By Michael Fair, MarketRace
I have been getting much feedback from service providers lately regarding my recent article in PHONE+ magazine (“Are You Your Worst Enemy? 10 Common Mistakes to Avoid“). The feedback was especially focused at the first item Setting Unrealistic Time-To-Success Expectations.
I was approached several times by channel executives from various carriers at both Channel Partners in Las Vegas and VON in San Jose, Calif., recently stating their thanks for the statement that it often takes a minimum of 18 months to create a viable and self sustaining program in this industry. Several have forwarded this article to their senior management as proof that building a program is hard work and takes substantial time.

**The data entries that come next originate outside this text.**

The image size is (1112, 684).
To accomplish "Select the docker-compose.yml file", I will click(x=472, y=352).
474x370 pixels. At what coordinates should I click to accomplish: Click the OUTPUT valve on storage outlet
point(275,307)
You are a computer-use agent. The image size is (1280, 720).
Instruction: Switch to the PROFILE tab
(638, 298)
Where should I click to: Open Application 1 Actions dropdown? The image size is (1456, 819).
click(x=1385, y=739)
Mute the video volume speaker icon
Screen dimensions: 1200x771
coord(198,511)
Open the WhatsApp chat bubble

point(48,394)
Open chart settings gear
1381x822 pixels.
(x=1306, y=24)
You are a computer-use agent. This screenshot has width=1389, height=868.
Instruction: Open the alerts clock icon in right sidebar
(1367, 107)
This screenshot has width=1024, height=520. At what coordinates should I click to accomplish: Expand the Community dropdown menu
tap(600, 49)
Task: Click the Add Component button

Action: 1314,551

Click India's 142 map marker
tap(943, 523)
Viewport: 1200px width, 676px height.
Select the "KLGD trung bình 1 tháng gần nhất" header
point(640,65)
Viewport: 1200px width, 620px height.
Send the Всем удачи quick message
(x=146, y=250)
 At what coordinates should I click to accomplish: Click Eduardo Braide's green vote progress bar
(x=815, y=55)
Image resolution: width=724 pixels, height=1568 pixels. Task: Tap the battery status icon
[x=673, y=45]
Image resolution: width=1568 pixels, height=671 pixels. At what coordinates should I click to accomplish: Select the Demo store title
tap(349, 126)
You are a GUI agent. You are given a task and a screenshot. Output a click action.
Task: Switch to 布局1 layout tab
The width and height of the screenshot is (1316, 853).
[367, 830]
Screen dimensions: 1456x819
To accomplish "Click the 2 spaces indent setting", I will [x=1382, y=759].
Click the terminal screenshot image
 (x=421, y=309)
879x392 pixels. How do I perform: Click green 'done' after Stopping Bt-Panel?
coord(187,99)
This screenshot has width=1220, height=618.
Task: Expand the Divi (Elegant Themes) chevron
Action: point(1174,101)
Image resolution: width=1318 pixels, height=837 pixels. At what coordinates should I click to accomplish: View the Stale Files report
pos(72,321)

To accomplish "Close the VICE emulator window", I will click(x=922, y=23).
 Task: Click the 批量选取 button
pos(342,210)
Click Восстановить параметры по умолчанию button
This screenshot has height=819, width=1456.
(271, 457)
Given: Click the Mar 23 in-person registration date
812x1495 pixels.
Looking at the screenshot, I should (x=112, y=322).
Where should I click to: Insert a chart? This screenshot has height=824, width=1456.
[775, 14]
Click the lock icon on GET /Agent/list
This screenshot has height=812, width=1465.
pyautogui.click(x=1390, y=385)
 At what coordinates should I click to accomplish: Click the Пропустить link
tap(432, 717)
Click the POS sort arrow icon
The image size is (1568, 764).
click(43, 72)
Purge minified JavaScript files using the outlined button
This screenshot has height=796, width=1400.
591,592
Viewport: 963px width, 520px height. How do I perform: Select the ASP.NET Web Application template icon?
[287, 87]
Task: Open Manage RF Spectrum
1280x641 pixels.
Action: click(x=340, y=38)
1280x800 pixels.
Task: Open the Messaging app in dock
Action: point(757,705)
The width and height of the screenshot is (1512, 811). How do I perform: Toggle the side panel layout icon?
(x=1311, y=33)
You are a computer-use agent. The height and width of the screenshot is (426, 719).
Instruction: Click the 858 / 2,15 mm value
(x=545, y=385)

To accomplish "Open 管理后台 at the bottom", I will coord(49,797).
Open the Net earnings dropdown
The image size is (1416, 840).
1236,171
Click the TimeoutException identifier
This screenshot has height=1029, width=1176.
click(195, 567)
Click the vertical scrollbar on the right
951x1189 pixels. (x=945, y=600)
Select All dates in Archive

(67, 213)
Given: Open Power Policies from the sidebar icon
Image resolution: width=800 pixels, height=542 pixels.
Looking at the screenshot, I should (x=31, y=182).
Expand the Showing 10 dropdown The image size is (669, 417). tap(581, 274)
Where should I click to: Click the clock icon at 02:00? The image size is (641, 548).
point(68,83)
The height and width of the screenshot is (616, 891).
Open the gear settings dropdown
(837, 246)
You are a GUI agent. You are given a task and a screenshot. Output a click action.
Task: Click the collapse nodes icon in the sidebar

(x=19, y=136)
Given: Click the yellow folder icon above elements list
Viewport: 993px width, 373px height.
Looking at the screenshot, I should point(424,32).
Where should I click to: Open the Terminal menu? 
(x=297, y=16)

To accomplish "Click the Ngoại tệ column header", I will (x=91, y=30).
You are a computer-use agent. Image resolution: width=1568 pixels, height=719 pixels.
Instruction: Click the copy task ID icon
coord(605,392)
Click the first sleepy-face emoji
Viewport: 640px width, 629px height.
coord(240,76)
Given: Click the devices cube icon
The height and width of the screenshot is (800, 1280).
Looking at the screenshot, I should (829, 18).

Maybe they are just looking to save their skins but this time frame is a fact and any program must be managed with proper expectations, resources and support or it will fail.
Channel partners must not only be recruited into the program, once it is built (which takes time to properly build and needs to be done PRIOR to recruiting), the service provider then must go through the process of 1). Enabling the channel partners to be successful through training, proper onboarding, etc., 2). Engaging with downstream end user opportunities and 3). Retaining the partners with world class support and invigorating programs. Any senior executive that thinks they will see immediate benefits from a channel program will fail.
I will continue to explore this in future postings.
These programs are like trees. They need time and support to flourish, but once developed they become self sustainable and then are actually difficult to remove once they become dependable and substantial sources of revenue and profits.